-- What you need to do --
A faithful transcription of all the data is required.

-- Saved data entries --
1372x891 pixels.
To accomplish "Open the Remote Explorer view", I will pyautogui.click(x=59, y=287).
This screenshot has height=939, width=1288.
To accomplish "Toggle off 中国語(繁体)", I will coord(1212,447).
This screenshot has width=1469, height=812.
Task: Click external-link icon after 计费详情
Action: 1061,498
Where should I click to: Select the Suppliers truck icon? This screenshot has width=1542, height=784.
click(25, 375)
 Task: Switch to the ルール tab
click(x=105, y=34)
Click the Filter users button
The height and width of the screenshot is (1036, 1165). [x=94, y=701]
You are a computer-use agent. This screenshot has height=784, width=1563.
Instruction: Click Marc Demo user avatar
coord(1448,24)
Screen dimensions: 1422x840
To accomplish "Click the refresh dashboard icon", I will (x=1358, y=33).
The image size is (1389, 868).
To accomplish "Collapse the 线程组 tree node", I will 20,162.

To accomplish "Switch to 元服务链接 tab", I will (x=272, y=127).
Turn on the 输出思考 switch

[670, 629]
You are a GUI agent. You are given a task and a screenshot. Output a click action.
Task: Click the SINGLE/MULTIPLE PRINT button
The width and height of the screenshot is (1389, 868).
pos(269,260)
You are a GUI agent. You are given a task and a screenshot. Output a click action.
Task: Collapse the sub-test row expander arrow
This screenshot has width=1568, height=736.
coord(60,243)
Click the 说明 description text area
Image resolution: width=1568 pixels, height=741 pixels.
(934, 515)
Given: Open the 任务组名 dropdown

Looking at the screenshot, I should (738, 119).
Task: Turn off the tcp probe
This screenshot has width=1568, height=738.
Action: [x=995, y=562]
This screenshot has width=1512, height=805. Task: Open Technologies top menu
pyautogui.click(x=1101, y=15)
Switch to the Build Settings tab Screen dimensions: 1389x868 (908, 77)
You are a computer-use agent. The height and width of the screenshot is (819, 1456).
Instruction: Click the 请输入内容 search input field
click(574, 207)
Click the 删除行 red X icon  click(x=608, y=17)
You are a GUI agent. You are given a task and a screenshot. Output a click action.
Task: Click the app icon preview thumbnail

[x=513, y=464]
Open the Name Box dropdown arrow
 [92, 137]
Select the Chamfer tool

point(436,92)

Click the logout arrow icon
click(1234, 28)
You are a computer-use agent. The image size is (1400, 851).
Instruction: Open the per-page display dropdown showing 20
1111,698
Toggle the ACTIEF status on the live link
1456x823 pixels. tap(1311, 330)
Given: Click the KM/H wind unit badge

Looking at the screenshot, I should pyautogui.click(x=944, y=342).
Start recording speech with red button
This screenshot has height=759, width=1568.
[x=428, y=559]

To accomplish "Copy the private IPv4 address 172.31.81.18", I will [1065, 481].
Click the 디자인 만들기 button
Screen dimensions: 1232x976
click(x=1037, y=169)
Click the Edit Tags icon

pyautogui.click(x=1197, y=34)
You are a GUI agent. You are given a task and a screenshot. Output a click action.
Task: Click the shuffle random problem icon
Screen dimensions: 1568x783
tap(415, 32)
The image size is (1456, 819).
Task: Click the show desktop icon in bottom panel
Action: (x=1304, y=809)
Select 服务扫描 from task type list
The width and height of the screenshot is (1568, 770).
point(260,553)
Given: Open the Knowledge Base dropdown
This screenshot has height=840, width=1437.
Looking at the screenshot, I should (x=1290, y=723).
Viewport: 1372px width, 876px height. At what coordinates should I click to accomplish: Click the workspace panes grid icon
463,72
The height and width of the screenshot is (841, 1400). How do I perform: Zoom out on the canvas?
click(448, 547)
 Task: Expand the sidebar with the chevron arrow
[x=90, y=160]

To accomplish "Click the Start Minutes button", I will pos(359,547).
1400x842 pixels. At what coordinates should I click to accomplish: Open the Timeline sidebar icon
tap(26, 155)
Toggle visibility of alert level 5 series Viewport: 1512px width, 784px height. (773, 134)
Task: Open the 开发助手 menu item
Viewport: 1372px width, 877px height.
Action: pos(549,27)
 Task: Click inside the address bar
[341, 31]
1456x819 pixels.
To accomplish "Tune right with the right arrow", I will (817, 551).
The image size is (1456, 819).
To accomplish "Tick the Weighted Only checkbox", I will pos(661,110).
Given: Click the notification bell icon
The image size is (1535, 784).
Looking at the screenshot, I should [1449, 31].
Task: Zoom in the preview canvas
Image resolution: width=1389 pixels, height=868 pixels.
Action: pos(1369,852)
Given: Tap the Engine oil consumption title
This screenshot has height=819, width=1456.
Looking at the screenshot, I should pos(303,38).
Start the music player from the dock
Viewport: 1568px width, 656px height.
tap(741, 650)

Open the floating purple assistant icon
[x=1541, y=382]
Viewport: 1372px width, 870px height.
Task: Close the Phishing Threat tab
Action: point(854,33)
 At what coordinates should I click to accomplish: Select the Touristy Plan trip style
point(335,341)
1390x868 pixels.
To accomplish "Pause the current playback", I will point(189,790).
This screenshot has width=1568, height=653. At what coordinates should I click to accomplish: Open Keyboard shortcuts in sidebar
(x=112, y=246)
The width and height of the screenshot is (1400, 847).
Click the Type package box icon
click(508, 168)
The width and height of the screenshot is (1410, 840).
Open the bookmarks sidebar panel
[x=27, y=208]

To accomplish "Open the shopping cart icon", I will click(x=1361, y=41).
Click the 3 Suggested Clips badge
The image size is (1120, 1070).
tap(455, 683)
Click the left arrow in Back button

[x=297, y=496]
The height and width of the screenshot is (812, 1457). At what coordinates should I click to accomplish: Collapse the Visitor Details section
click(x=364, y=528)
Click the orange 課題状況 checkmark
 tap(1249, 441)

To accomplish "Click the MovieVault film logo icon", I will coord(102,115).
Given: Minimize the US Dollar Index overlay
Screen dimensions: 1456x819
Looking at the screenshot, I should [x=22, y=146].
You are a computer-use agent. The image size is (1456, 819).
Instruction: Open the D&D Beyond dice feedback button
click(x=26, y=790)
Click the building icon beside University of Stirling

-- Written reply --
1372x891 pixels.
To accomplish "Open the Remote Explorer view", I will pyautogui.click(x=59, y=287).
This screenshot has height=939, width=1288.
To accomplish "Toggle off 中国語(繁体)", I will coord(1212,447).
This screenshot has width=1469, height=812.
Task: Click external-link icon after 计费详情
Action: 1061,498
Where should I click to: Select the Suppliers truck icon? This screenshot has width=1542, height=784.
click(25, 375)
 Task: Switch to the ルール tab
click(x=105, y=34)
Click the Filter users button
The height and width of the screenshot is (1036, 1165). [x=94, y=701]
You are a computer-use agent. This screenshot has height=784, width=1563.
Instruction: Click Marc Demo user avatar
coord(1448,24)
Screen dimensions: 1422x840
To accomplish "Click the refresh dashboard icon", I will (x=1358, y=33).
The image size is (1389, 868).
To accomplish "Collapse the 线程组 tree node", I will 20,162.

To accomplish "Switch to 元服务链接 tab", I will (x=272, y=127).
Turn on the 输出思考 switch

[670, 629]
You are a GUI agent. You are given a task and a screenshot. Output a click action.
Task: Click the SINGLE/MULTIPLE PRINT button
The width and height of the screenshot is (1389, 868).
pos(269,260)
You are a GUI agent. You are given a task and a screenshot. Output a click action.
Task: Collapse the sub-test row expander arrow
This screenshot has width=1568, height=736.
coord(60,243)
Click the 说明 description text area
Image resolution: width=1568 pixels, height=741 pixels.
(934, 515)
Given: Open the 任务组名 dropdown

Looking at the screenshot, I should (738, 119).
Task: Turn off the tcp probe
This screenshot has width=1568, height=738.
Action: [x=995, y=562]
This screenshot has width=1512, height=805. Task: Open Technologies top menu
pyautogui.click(x=1101, y=15)
Switch to the Build Settings tab Screen dimensions: 1389x868 (908, 77)
You are a computer-use agent. The height and width of the screenshot is (819, 1456).
Instruction: Click the 请输入内容 search input field
click(574, 207)
Click the 删除行 red X icon  click(x=608, y=17)
You are a GUI agent. You are given a task and a screenshot. Output a click action.
Task: Click the app icon preview thumbnail

[x=513, y=464]
Open the Name Box dropdown arrow
 [92, 137]
Select the Chamfer tool

point(436,92)

Click the logout arrow icon
click(1234, 28)
You are a computer-use agent. The image size is (1400, 851).
Instruction: Open the per-page display dropdown showing 20
1111,698
Toggle the ACTIEF status on the live link
1456x823 pixels. tap(1311, 330)
Given: Click the KM/H wind unit badge

Looking at the screenshot, I should pyautogui.click(x=944, y=342).
Start recording speech with red button
This screenshot has height=759, width=1568.
[x=428, y=559]

To accomplish "Copy the private IPv4 address 172.31.81.18", I will [1065, 481].
Click the 디자인 만들기 button
Screen dimensions: 1232x976
click(x=1037, y=169)
Click the Edit Tags icon

pyautogui.click(x=1197, y=34)
You are a GUI agent. You are given a task and a screenshot. Output a click action.
Task: Click the shuffle random problem icon
Screen dimensions: 1568x783
tap(415, 32)
The image size is (1456, 819).
Task: Click the show desktop icon in bottom panel
Action: (x=1304, y=809)
Select 服务扫描 from task type list
The width and height of the screenshot is (1568, 770).
point(260,553)
Given: Open the Knowledge Base dropdown
This screenshot has height=840, width=1437.
Looking at the screenshot, I should (x=1290, y=723).
Viewport: 1372px width, 876px height. At what coordinates should I click to accomplish: Click the workspace panes grid icon
463,72
The height and width of the screenshot is (841, 1400). How do I perform: Zoom out on the canvas?
click(448, 547)
 Task: Expand the sidebar with the chevron arrow
[x=90, y=160]

To accomplish "Click the Start Minutes button", I will pos(359,547).
1400x842 pixels. At what coordinates should I click to accomplish: Open the Timeline sidebar icon
tap(26, 155)
Toggle visibility of alert level 5 series Viewport: 1512px width, 784px height. (773, 134)
Task: Open the 开发助手 menu item
Viewport: 1372px width, 877px height.
Action: pos(549,27)
 Task: Click inside the address bar
[341, 31]
1456x819 pixels.
To accomplish "Tune right with the right arrow", I will (817, 551).
The image size is (1456, 819).
To accomplish "Tick the Weighted Only checkbox", I will pos(661,110).
Given: Click the notification bell icon
The image size is (1535, 784).
Looking at the screenshot, I should [1449, 31].
Task: Zoom in the preview canvas
Image resolution: width=1389 pixels, height=868 pixels.
Action: pos(1369,852)
Given: Tap the Engine oil consumption title
This screenshot has height=819, width=1456.
Looking at the screenshot, I should pos(303,38).
Start the music player from the dock
Viewport: 1568px width, 656px height.
tap(741, 650)

Open the floating purple assistant icon
[x=1541, y=382]
Viewport: 1372px width, 870px height.
Task: Close the Phishing Threat tab
Action: point(854,33)
 At what coordinates should I click to accomplish: Select the Touristy Plan trip style
point(335,341)
1390x868 pixels.
To accomplish "Pause the current playback", I will point(189,790).
This screenshot has width=1568, height=653. At what coordinates should I click to accomplish: Open Keyboard shortcuts in sidebar
(x=112, y=246)
The width and height of the screenshot is (1400, 847).
Click the Type package box icon
click(508, 168)
The width and height of the screenshot is (1410, 840).
Open the bookmarks sidebar panel
[x=27, y=208]

To accomplish "Open the shopping cart icon", I will click(x=1361, y=41).
Click the 3 Suggested Clips badge
The image size is (1120, 1070).
tap(455, 683)
Click the left arrow in Back button

[x=297, y=496]
The height and width of the screenshot is (812, 1457). At what coordinates should I click to accomplish: Collapse the Visitor Details section
click(x=364, y=528)
Click the orange 課題状況 checkmark
 tap(1249, 441)

To accomplish "Click the MovieVault film logo icon", I will coord(102,115).
Given: Minimize the US Dollar Index overlay
Screen dimensions: 1456x819
Looking at the screenshot, I should [x=22, y=146].
You are a computer-use agent. The image size is (1456, 819).
Instruction: Open the D&D Beyond dice feedback button
click(x=26, y=790)
Click the building icon beside University of Stirling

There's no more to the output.